§ Exercise directions
When the string "link" appears in a line of the records, show the whole line.

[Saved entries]
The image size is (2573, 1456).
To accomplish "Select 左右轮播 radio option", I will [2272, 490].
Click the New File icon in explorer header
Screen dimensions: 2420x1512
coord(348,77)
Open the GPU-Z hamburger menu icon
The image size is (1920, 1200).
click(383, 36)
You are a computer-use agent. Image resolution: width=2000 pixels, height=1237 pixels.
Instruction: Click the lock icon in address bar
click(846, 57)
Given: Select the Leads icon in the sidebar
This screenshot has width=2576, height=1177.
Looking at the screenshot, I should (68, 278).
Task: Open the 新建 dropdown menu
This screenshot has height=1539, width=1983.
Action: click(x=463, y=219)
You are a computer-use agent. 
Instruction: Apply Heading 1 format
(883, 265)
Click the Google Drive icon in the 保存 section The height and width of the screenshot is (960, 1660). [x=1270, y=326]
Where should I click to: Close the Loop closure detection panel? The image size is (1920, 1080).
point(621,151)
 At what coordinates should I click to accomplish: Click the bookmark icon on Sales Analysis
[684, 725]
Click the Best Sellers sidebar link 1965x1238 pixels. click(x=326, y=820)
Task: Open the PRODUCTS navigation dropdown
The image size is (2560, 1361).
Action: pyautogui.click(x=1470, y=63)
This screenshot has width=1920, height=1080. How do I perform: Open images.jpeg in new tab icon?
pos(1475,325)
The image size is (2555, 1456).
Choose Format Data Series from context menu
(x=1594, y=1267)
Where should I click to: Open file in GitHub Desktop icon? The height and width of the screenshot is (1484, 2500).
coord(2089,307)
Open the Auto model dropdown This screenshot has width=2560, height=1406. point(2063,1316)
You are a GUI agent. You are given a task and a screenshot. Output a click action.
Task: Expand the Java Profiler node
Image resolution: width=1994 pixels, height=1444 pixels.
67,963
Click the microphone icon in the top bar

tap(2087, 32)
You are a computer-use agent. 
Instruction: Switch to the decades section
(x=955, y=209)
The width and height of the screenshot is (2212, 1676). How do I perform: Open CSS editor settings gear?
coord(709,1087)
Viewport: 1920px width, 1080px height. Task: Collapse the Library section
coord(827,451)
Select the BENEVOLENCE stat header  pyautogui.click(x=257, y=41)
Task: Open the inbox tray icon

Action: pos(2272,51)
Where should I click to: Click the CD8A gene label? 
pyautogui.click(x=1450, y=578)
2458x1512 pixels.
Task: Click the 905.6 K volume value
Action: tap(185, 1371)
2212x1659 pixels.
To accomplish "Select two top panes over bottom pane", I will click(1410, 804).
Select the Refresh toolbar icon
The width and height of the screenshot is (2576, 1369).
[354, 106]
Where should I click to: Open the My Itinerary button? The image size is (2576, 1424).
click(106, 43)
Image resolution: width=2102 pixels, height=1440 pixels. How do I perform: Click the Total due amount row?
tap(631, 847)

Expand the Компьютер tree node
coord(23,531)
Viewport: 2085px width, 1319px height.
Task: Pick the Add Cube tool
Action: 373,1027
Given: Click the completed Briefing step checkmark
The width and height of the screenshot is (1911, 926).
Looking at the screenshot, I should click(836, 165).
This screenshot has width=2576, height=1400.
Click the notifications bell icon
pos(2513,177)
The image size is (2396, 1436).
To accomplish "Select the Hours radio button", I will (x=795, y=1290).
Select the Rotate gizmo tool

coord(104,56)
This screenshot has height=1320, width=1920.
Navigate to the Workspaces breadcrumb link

§ Answer to this task
Click the Best Sellers sidebar link 1965x1238 pixels. click(x=326, y=820)
Navigate to the Workspaces breadcrumb link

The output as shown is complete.